Задание:
Перечислите все перемены во внешности и одежде царя Василия, которые упомянуты в источнике.

Источник:
○ ○ ○ ○ ○ ○ ○
Когда ради рыжей юной Елены Глинской царь Василий вдруг сослал в монастырь — чего не было видано прежде — жену свою Соломонию, уже стали говорить: приворожили царя! А когда потом он стал в польское платье рядиться, на польский манер подбородок и щёки брить, оставляя одни только усы, волосы отпускать длинные не по-русски, тут уж совсем стало ясно. Был царь православный, а стал околдованный. И виновную нашил быстро. Мать Елены, сербка Анна Якшич, была и черноглаза, и постоянно справляла защитные сербские обычаи. Что для неё было обычаями — для московитов было волхвованием.
При Грозном, после великого московского пожара, когда сгорела треть столицы и с нею четыре тысячи человек, толпа вспомнила о сербке. «Волхвовала, вынимала сердца человеческие, да клала их в воду, да тою водою, ездя по городу, кропила — оттого Москва и выгорела!»
Анны в Москве в то время не было, так что толпа растерзала её сына Юрия Глинского. Но этой крови людям было мало: они отправились искать сербку в летний дворец Ивана Васильевича. Требовали у царя отдать колдунью. Он в ответ велел страже тут же начать казнью казнить тех, кто громче всего кричит… Бунт закончился моментально. Да и, говорят, подбили на него Шуйские, и про сердца кричал тоже человек от Шуйских. У них была с Глинскими своя борьба за власть.
○ ○ ○ ○ ○ ○ ○
Записанные данные:
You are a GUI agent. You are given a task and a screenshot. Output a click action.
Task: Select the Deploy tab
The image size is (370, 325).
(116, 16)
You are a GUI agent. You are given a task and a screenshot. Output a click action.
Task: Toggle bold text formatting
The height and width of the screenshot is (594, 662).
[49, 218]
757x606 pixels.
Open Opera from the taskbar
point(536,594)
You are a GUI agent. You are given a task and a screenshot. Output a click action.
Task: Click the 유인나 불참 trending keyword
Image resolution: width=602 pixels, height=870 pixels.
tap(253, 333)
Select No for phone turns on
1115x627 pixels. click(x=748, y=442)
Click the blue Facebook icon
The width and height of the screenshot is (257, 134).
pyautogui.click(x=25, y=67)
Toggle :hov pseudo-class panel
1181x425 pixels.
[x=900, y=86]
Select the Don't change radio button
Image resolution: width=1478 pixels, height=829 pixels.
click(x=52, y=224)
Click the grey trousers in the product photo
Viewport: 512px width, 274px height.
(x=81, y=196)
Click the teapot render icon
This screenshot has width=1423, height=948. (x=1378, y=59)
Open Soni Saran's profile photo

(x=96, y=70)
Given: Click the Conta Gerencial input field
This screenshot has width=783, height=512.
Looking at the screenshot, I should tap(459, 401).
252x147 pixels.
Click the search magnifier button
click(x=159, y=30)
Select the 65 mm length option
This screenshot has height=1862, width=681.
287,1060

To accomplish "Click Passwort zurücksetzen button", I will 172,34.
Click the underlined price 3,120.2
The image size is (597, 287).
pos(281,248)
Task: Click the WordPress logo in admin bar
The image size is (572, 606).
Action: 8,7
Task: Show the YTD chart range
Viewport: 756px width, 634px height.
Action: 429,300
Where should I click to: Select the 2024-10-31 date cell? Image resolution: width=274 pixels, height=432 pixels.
○ ○ ○ ○ ○ ○ ○
Решение:
Он стал рядиться в польское платье, на польский манер брить подбородок и щёки, оставлять одни только усы и отпускать длинные волосы.